#### EXERCISE PROMPT
Starting with the line with "This screenshot has height=600, width=800." in the entries below and going on through the line with "the Financeiro dollar", output every line exactly and nothing more. No pictures.

#### SUPPLIED ENTRIES
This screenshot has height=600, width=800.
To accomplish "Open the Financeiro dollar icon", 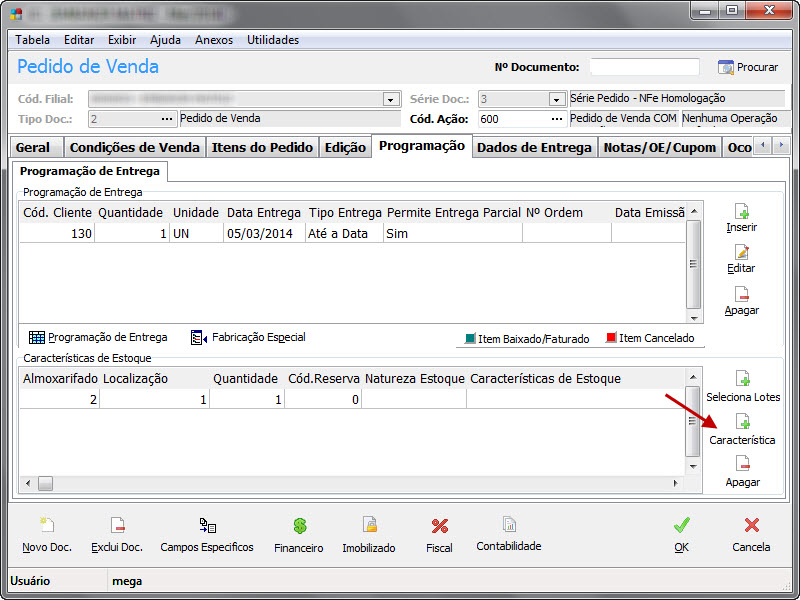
--
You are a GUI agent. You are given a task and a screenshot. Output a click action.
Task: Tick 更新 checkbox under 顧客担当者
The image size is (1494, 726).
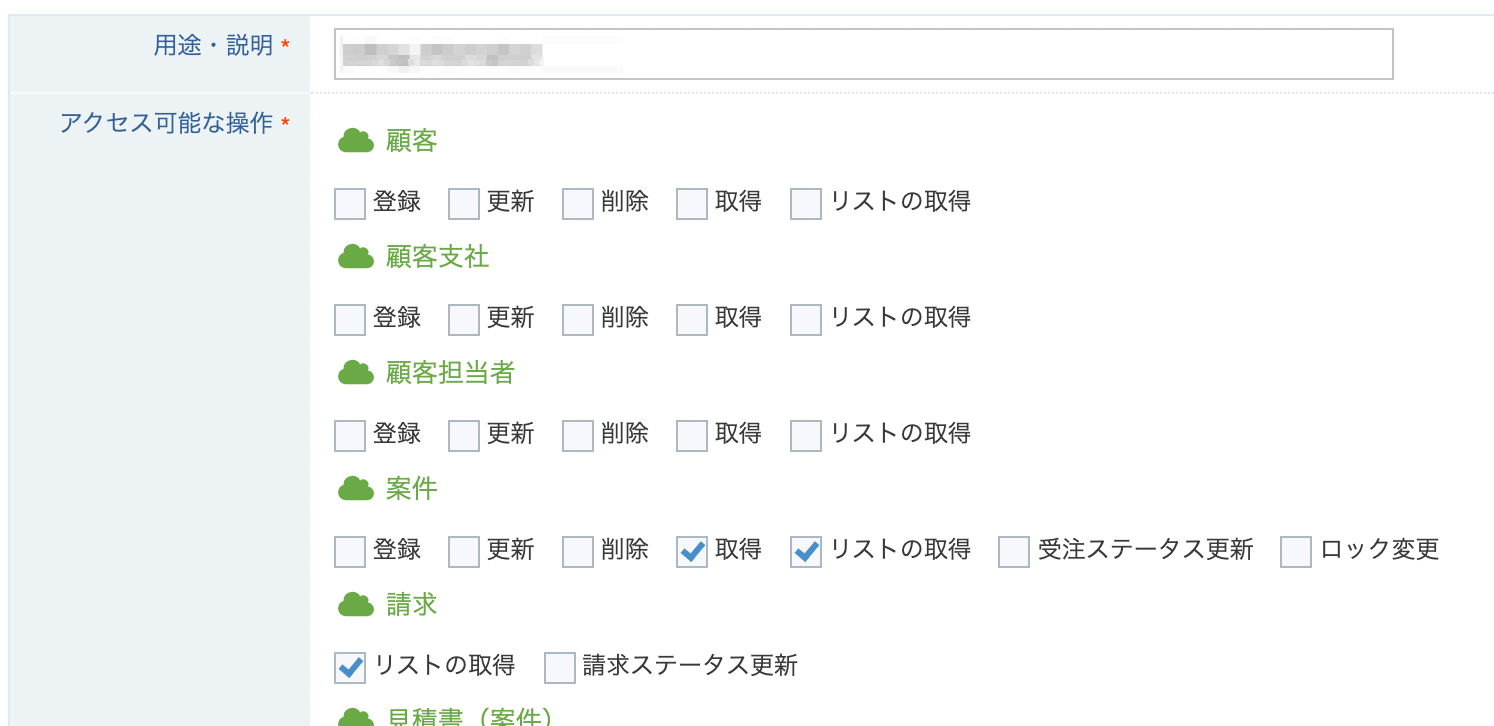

#### SOLUTION FOR THIS PROBLEM
This screenshot has height=600, width=800.
To accomplish "Open the Financeiro dollar icon", 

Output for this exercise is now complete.